Ultimately, the significance of this study lies in its capacity to demonstrate how leadership strategies can be harnessed to drive teacher commitment and, by extension, strengthen the developmental role of education. In a context where Nigeria faces mounting pressures of youth unemployment, socio-economic inequality, and governance challenges, rethinking educational leadership is not merely an academic exercise but a developmental imperative.
Theoretical and Conceptual Framework
The theoretical and conceptual framework provides the intellectual scaffolding for understanding the relationship between leadership strategies and teacher commitment in Abuja’s public secondary schools,. By grounding the study in established leadership theories, models of teacher commitment, and perspectives from development studies, the framework highlights how leadership practices influence teacher motivation and, ultimately, educational development.
Leadership Theories Relevant to Education
Educational leadership scholarship often draws from broader organizational theories to explain how leaders shape teacher behavior and school outcomes. Three theories are particularly relevant to this study: transformational leadership, distributed leadership, and servant leadership.
Transformational leadership emphasizes the leader’s ability to inspire and motivate followers beyond transactional exchanges. Transformational leaders articulate a compelling vision, demonstrate individualized consideration, and challenge teachers to think innovatively about their work (Bass & Riggio, 2006). In educational contexts, transformational leadership has been linked with higher teacher morale, commitment, and improved student performance (Leithwood & Jantzi, 2000). Within Abuja’s secondary schools, where morale is often low and teachers face systemic challenges, transformational leadership can play a critical role in reorienting school culture toward shared goals and renewed commitment.
Distributed leadership shifts attention away from the solitary authority of the principal toward a more collective approach in which leadership functions are spread across multiple actors, including vice principals, senior teachers, and even students (Spillane, 2006). This model recognizes that leadership is a practice enacted through interactions rather than merely a position. In African educational contexts, distributed leadership has the potential to harness communal cultural values and address the limitations of hierarchical bureaucracies. For Abuja’s schools, distributed leadership could empower teachers by involving them in decision-making processes, thereby strengthening ownership and commitment.
Servant leadership, rooted in the writings of Greenleaf (1977), focuses on the leader’s primary role as a servant to their followers, prioritizing their growth, well-being, and success. This resonates deeply with theological principles of stewardship and humility, echoing Christ’s teaching that “whoever wants to become great among you must be your servant” (Matt. 20:26, NIV). In the school setting, servant leadership translates into principals who prioritize teacher welfare, provide mentorship, and foster a culture of care. For Nigerian schools where teachers often feel undervalued, servant leadership can help restore trust and encourage greater levels of teacher commitment (Eva et al., 2019).
Together, these three leadership theories provide a multidimensional lens through which to analyze the strategies employed by school leaders in Abuja. Transformational leadership speaks to vision and motivation, distributed leadership addresses participation and shared responsibility, while servant leadership emphasizes care and moral responsibility.

● **DATASET CONTENT**

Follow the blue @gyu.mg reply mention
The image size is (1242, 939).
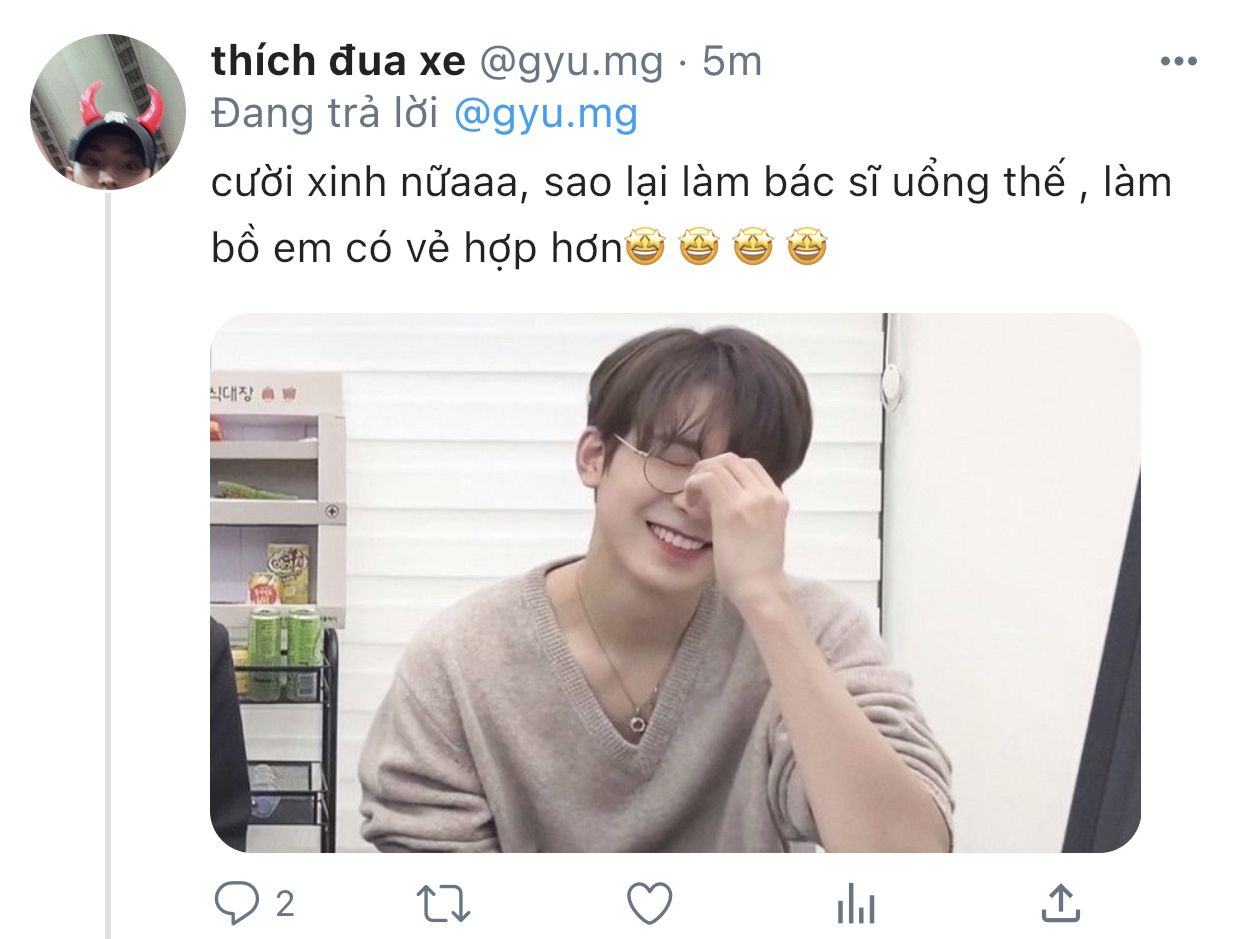[545, 115]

● **EXERCISE INSTRUCTIONS**
Pick up the passage on leadership theories and teacher commitment in Abuja's schools where it stops, and continue it.

● **RESPONSE TO THE TASK**
Teacher Commitment Models
Teacher commitment is widely recognized as a critical predictor of teacher effectiveness, retention, and student achievement. Meyer and Allen’s (1991) three-component model of organizational commitment offers a robust framework for understanding teacher commitment:
This tripartite framework allows the study to assess how leadership strategies in Abuja’s schools influence different dimensions of commitment. For instance, transformational leadership may strengthen affective commitment, servant leadership may bolster normative commitment, and distributed leadership may enhance both affective and normative bonds by involving teachers in governance.
Development Studies Perspective: Education as Human Capital and Social Transformation
Beyond leadership and commitment, the study situates its analysis within the broader discipline of development studies. Education is not only a social service but also a driver of human capital development, enhancing skills, productivity, and innovation (Psacharopoulos & Patrinos, 2018). For Nigeria, with its youthful population and high unemployment rates, the quality of secondary education is critical to unlocking economic growth and reducing poverty.
Educational leadership, therefore, cannot be divorced from development imperatives. Sele and Zongo (2025) highlighted how the failures of Nigeria’s education system exacerbate youth unemployment and socio-economic stagnation. Strengthening teacher commitment through effective leadership is thus not only a managerial necessity but also a developmental strategy. Schools in Abuja, by fostering committed teachers, contribute to the creation of capable graduates who can drive Nigeria’s transformation.
Theologically, this aligns with the view of education as stewardship—nurturing the gifts and potential of young people for the flourishing of society. Leadership that is rooted in vision, shared responsibility, and service creates the environment in which teachers thrive, and in turn, students flourish. This holistic perspective reflects the integration of psychology, development theory, and theology of leadership (Sele & Mukundi, 2022).
Conceptual Framework
Bringing these strands together, the conceptual framework posits the following relationship:
Leadership strategies (transformational, distributed, servant) → Enhanced teacher commitment (affective, normative, continuance) → Improved teacher performance and retention → Strengthened educational outcomes → Contribution to educational development in Abuja.
This framework emphasizes that leadership strategies are not ends in themselves but levers for unlocking teacher commitment and, by extension, national development.
Global Perspectives on Leadership and Teacher Performance
Globally, the discourse on leadership in education has consistently underscored the centrality of leadership practices in shaping teacher commitment and performance. According to Leithwood and Jantzi (2005), school leadership is second only to classroom instruction in its impact on student learning outcomes, primarily because of the way it influences teacher motivation, professional culture, and organizational climate. Transformational leadership, in particular, has been found to positively affect teachers’ job satisfaction, sense of professional belonging, and willingness to go the extra mile in their duties (Bass & Riggio, 2006).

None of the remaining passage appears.